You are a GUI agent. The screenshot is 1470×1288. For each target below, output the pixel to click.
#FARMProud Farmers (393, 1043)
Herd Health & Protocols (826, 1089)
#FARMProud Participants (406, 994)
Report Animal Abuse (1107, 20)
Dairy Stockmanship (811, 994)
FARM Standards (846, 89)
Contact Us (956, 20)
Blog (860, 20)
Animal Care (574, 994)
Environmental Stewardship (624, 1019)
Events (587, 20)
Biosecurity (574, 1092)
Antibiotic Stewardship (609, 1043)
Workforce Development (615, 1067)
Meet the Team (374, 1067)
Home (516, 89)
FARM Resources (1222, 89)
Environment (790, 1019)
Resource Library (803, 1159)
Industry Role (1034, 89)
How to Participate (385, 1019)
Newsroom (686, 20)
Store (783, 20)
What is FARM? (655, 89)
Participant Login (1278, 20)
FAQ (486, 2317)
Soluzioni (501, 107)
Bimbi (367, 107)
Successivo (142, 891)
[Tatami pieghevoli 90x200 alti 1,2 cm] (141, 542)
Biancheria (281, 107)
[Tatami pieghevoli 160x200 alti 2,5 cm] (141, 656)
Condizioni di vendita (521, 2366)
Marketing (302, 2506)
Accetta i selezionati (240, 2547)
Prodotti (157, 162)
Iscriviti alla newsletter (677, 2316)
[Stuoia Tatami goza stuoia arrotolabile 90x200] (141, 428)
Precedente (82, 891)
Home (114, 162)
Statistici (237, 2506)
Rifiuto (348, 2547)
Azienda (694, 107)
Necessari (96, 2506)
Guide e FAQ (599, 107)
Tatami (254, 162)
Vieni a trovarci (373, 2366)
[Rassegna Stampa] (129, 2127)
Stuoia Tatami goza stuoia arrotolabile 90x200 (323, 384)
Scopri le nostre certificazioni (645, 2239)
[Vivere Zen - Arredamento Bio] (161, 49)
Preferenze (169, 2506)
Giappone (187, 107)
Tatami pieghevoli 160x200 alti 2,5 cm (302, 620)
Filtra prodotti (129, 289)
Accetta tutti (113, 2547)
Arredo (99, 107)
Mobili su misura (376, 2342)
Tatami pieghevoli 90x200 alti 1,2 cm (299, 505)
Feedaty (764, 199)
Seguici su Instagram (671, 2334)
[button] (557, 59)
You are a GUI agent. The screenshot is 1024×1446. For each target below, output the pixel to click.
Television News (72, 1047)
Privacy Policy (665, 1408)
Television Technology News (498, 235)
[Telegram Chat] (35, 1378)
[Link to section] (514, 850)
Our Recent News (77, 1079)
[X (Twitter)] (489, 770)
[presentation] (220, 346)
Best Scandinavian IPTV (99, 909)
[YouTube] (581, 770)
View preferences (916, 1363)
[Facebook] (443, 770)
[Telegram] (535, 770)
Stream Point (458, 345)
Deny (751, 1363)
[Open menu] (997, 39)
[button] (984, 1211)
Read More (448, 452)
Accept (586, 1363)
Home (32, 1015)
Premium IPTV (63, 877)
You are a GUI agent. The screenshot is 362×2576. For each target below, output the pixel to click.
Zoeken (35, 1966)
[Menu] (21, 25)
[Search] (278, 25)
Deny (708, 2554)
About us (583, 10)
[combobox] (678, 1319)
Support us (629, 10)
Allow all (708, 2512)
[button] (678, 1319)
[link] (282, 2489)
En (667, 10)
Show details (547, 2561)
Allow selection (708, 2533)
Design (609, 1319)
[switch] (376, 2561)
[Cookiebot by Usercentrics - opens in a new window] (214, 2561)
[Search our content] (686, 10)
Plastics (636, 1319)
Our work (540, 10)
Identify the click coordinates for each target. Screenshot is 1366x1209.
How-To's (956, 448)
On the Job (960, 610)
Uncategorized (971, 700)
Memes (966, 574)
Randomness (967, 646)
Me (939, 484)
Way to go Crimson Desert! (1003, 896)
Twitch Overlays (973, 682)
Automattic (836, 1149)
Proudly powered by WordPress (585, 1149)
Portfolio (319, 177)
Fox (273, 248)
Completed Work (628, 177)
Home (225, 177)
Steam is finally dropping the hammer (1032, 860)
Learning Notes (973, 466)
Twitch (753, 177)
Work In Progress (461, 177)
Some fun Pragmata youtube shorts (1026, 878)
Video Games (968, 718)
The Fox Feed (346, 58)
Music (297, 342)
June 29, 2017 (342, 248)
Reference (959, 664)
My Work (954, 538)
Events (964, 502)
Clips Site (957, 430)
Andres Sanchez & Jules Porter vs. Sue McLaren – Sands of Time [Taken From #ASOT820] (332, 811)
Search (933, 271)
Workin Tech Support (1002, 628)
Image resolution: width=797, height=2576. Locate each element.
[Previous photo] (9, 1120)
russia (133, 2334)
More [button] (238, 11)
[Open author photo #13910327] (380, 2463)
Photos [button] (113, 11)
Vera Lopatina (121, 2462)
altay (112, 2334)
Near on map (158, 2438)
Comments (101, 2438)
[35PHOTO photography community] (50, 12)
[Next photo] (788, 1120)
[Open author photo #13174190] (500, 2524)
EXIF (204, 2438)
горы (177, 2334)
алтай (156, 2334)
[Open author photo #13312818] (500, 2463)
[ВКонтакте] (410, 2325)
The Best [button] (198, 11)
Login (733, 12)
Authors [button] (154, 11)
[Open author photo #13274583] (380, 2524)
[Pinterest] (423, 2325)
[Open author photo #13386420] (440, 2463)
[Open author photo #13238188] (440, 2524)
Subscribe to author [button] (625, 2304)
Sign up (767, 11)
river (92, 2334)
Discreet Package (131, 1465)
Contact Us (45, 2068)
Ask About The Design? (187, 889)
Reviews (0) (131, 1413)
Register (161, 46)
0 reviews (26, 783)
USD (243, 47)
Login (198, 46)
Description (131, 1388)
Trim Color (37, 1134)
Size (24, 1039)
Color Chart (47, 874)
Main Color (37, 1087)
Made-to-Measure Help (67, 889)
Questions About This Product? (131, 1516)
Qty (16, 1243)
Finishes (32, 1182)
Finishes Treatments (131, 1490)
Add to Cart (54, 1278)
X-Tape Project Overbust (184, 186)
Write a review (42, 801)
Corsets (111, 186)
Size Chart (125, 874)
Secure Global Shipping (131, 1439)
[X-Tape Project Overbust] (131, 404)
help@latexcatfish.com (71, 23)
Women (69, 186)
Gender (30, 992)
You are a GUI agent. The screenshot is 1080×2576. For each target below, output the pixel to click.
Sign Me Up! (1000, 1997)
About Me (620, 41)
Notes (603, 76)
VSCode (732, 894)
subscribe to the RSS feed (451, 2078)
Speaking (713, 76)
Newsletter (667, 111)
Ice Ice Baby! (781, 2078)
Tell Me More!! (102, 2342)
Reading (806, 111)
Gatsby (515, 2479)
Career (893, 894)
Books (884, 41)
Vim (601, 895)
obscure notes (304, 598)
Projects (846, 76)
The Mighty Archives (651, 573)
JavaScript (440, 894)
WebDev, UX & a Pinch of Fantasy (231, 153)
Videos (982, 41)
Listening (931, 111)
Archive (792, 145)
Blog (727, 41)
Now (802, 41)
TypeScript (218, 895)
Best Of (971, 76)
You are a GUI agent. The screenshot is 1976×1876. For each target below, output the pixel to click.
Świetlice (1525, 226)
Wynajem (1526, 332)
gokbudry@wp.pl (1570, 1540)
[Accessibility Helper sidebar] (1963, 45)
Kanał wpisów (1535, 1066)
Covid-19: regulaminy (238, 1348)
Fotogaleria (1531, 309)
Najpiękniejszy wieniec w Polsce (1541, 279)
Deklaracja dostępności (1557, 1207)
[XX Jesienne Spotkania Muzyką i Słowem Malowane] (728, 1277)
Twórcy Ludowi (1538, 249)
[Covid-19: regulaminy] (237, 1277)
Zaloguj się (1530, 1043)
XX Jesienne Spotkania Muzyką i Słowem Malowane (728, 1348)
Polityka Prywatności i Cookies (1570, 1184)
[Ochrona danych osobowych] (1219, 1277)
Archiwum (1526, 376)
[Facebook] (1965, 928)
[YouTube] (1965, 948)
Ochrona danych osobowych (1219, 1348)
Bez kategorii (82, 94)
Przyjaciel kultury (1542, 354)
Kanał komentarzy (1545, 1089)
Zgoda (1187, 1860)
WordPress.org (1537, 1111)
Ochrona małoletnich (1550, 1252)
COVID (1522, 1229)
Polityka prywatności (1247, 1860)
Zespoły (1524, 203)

──────────────────────────────

§ **The task**
Taking the material above, extract exactly and only the lines from the line with "Work In Progress (461, 177)" to the line with "Clips Site (957, 430)", inclusive of both.

§ **Answer space**
Work In Progress (461, 177)
Some fun Pragmata youtube shorts (1026, 878)
Video Games (968, 718)
The Fox Feed (346, 58)
Music (297, 342)
June 29, 2017 (342, 248)
Reference (959, 664)
My Work (954, 538)
Events (964, 502)
Clips Site (957, 430)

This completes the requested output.